Exercise: Your task is to repeat exactly the lines below between the line holding "Screen dimensions: 600x450" and the line holding "Click the kontrahent column header", inclusive, and only those.
*** Records for the task
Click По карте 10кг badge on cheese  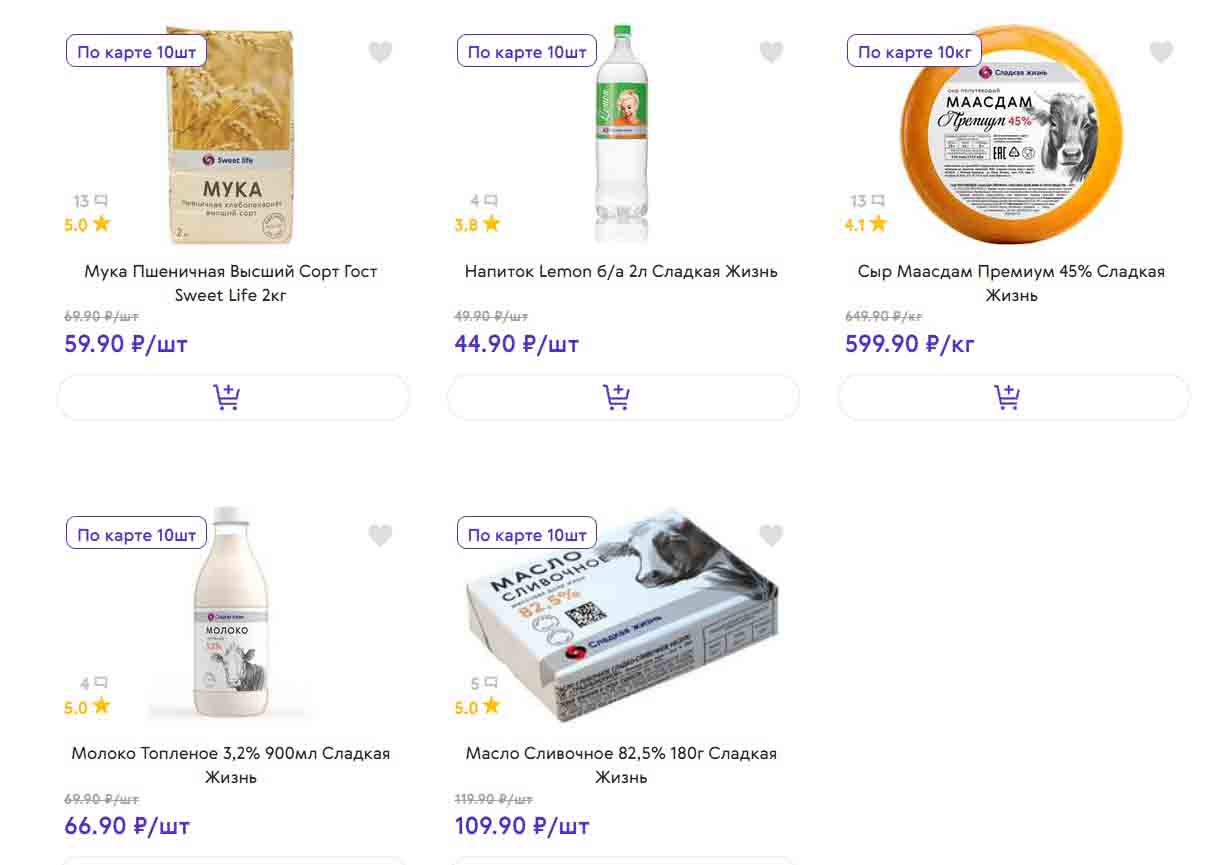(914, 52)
******
*** Records for the task
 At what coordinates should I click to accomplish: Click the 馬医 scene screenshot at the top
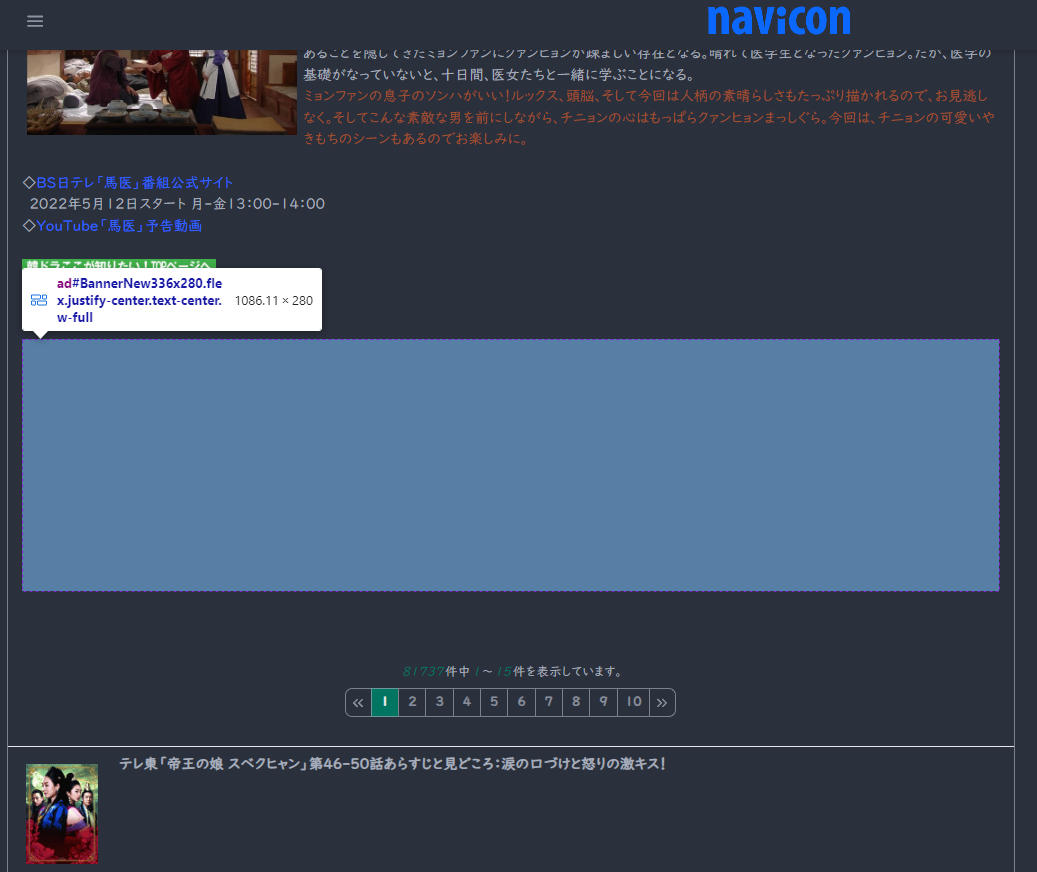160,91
******
*** Records for the task
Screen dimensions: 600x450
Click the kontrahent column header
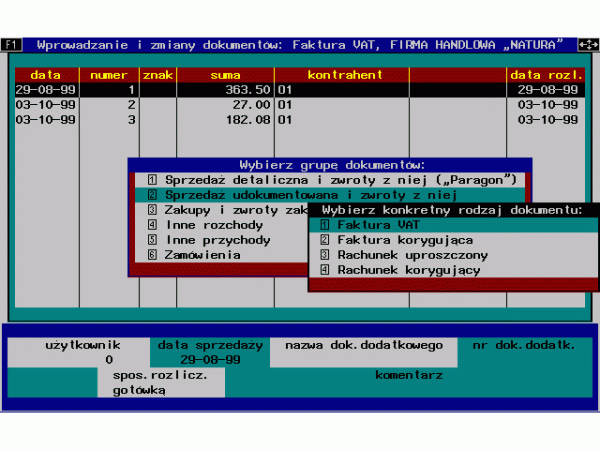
******
Task response:
Screen dimensions: 600x450
Click the kontrahent column header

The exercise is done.